* [WHAT YOU HAVE TO DO] Nothing but the lines from the one containing "Given: Expand the OUTLINE section" through the last line of the material should appear in the answer, transcribed exactly, pictures excluded.

━━━━━━━━━━━━━━━━

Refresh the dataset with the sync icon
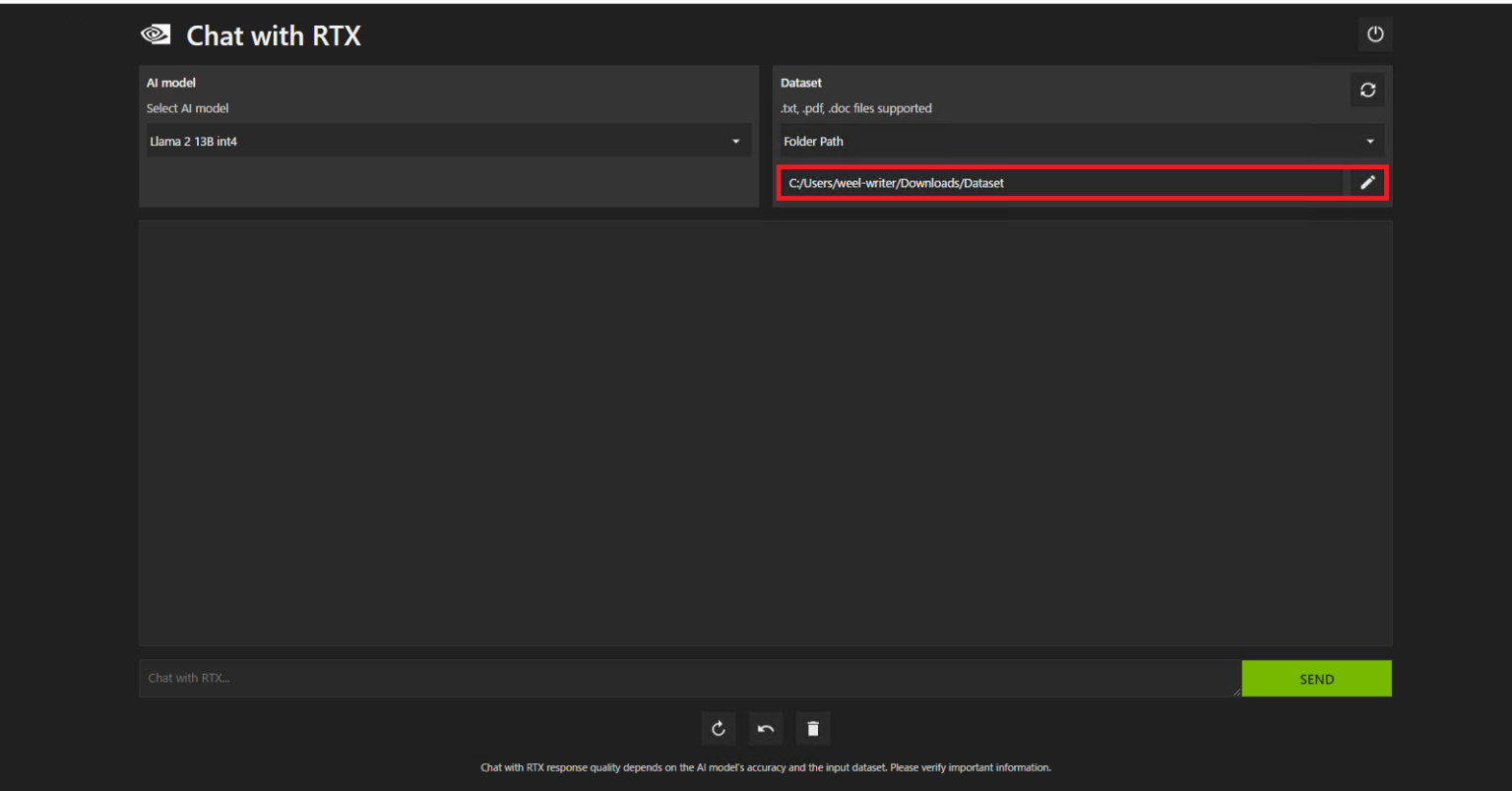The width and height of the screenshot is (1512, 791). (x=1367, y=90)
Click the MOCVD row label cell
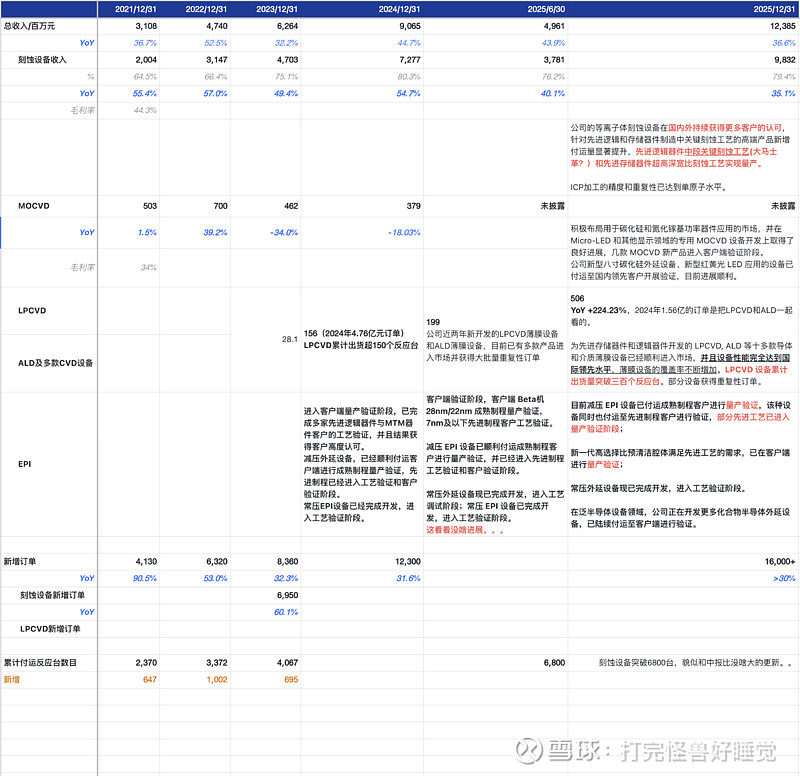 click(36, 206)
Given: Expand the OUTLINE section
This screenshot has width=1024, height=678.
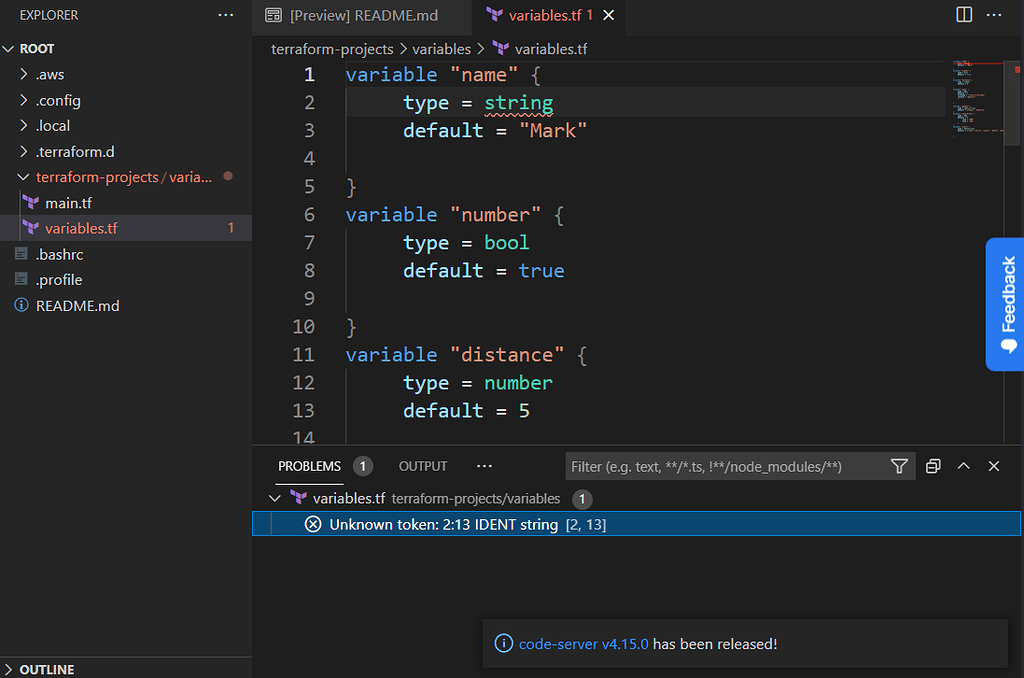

━━━━━━━━━━━━━━━━

* [RESULT]
Given: Expand the OUTLINE section
This screenshot has width=1024, height=678.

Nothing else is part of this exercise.